Recorded data:
★ ★ ★ ★

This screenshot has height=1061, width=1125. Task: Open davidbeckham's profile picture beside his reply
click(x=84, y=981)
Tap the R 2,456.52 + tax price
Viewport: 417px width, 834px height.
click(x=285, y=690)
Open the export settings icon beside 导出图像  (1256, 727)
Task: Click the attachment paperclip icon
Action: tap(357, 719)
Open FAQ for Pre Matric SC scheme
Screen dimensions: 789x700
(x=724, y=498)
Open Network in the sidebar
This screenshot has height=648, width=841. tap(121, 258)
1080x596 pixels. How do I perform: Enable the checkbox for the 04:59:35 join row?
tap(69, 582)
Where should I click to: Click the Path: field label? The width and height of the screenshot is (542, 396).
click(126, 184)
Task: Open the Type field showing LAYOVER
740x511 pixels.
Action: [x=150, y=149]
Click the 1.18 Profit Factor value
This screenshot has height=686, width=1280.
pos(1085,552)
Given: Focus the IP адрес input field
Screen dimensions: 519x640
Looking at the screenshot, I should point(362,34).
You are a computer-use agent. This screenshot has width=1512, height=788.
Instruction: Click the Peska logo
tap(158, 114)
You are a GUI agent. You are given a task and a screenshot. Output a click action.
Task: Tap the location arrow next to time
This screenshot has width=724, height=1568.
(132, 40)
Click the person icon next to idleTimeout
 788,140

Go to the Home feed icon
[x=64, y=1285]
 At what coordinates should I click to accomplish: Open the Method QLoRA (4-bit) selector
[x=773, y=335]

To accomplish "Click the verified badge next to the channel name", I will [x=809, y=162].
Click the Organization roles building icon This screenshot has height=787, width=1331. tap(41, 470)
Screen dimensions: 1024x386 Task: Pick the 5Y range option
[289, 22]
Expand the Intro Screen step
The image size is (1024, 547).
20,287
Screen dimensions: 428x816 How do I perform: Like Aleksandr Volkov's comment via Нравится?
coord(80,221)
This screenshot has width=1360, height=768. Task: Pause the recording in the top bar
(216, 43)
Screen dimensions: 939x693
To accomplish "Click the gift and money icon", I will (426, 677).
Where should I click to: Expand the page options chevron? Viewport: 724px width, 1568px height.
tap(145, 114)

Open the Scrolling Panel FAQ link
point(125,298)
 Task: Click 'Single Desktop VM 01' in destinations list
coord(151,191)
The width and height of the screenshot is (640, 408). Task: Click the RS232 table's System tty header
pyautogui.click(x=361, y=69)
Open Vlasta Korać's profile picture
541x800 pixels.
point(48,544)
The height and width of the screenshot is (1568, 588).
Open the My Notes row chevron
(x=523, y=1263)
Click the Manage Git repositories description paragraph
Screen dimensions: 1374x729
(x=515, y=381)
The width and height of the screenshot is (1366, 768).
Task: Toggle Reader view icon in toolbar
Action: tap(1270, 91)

★ ★ ★ ★

What the exercise asks: For this exercise, output exactly the lines above from the line with "Click the 1.18 Profit Factor value" to the line with "You are a computer-use", counting both, and leave out the rest.

Task output:
Click the 1.18 Profit Factor value
This screenshot has height=686, width=1280.
pos(1085,552)
Given: Focus the IP адрес input field
Screen dimensions: 519x640
Looking at the screenshot, I should point(362,34).
You are a computer-use agent. This screenshot has width=1512, height=788.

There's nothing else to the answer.